Arizona’s Parks In Peril: Kartchner Caverns State Park

[Source: Gretchen Mominee,]

Photo credit: Arizona State Parks

The volunteer leading our tour, John, tells us that being dripped on during the tour is good luck, sort of like a blessing from the cave. He says those drips are called “cave kisses.”

Kartchner Caverns is a living cave, which means that it is still in the process of becoming, still growing and changing. It is a work in progress. As you read this sentence, drops of mineral-rich water are slowly dripping from the tip of a stalactite or slipping from the end of a soda straw, a skinny hollow tube growing from the cave’s ceiling.  The stalactites and stalagmites are infinitesimally growing toward one another. The incredibly beautiful and majestic formation, Kubla Khan, continues to form.
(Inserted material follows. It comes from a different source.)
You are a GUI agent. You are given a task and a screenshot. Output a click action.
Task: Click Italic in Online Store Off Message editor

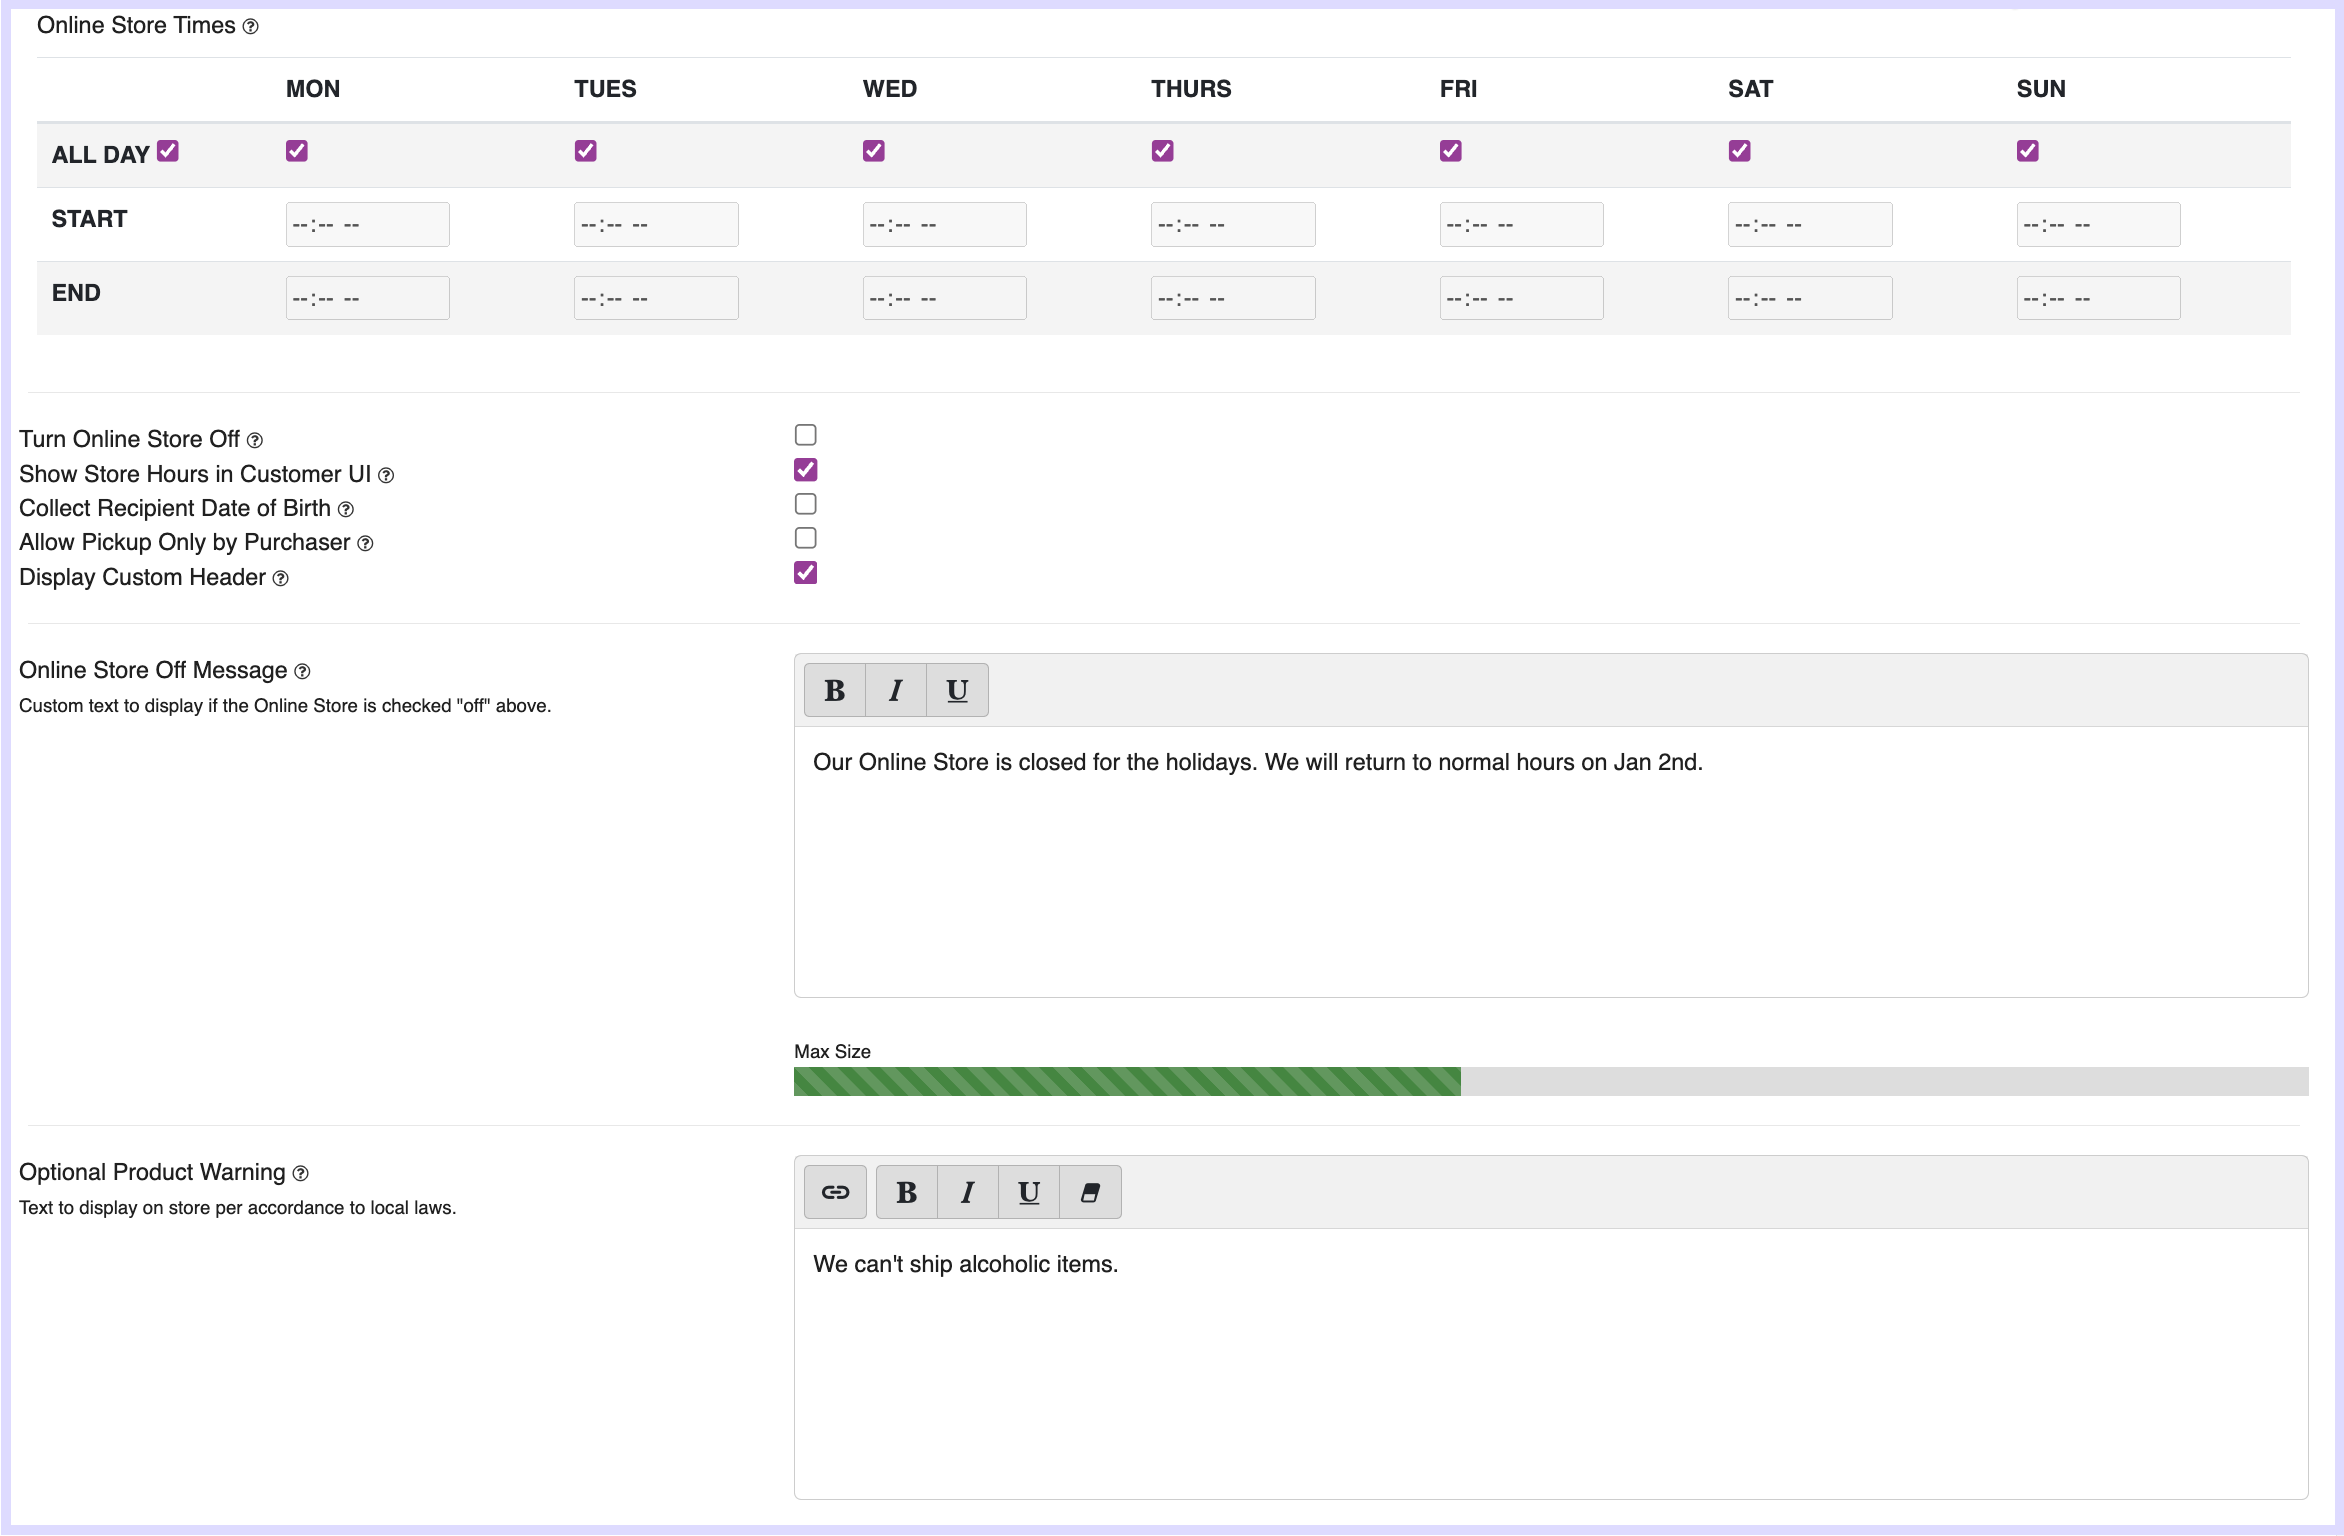click(895, 690)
This cave was forming long, long before the day in 1974 when two University of Arizona students, Gary Tenen and Randy Tufts, chiseled an opening wide enough to wriggle through and become the first human beings to ever stand inside it. Imagine the wonder of knowing that you’ve just discovered something miraculously beautiful that no one else has ever seen.

Tenen and Tufts knew they had made an incredible discovery. Because they were avid cavers and had seen the damage done to other caves by carelessness and vandalism, they kept their find a secret for a long time, eventually sharing it with the landowners. Together, they spent years ensuring that the cave would be protected, and that they could be shared with the public in a responsible way that would allow people to experience and learn about the cave without harming the fragile formations inside.

Kartchner Caverns State Park opened in 1999. It was one of the parks that Arizona legislators voted to be closed this year, despite the fact that Arizona State Parks make $260 million for the state annually. To call this decision short-sighted is an understatement.

The cave doesn’t need us. If they close Kartchner Caverns State Park and no human ever sets foot in it again, it won’t matter to the cave. Bats will continue to roost and raise their young in the Big Room. The massive 58 foot column Tenen and Tufts call Kubla Khan will still stand as a testament to what nature can do with water, minerals and tens of thousands of years. Stalactites and stalagmites will continue their inexorable journey toward one another and in time will be joined. Soda straws will grow and fall. The ghosts of the good intentions and efforts of many will linger in the cave, but the cave will be fine.

The cave doesn’t need us. But maybe we need the cave. Maybe we need the opportunity to see geologic time at play. To be able to access the fragile beauty of a place that has been forming for so long it’s almost unfathomable.

Maybe we need to be able to stand inside the cave and hear the story of two college kids who found something magical and wondrous and wanted to share it with the world in such a way that it would be available to all of us and future generations.

Maybe we need the possibility of being baptized by cave kisses, of receiving a blessing from a living cave, to be reminded that we are all, after all, works in progress.

Maybe, as John Muir wrote, “Everybody needs beauty as well as bread, places to play in and pray in where nature may heal and cheer and give strength to the body and soul.”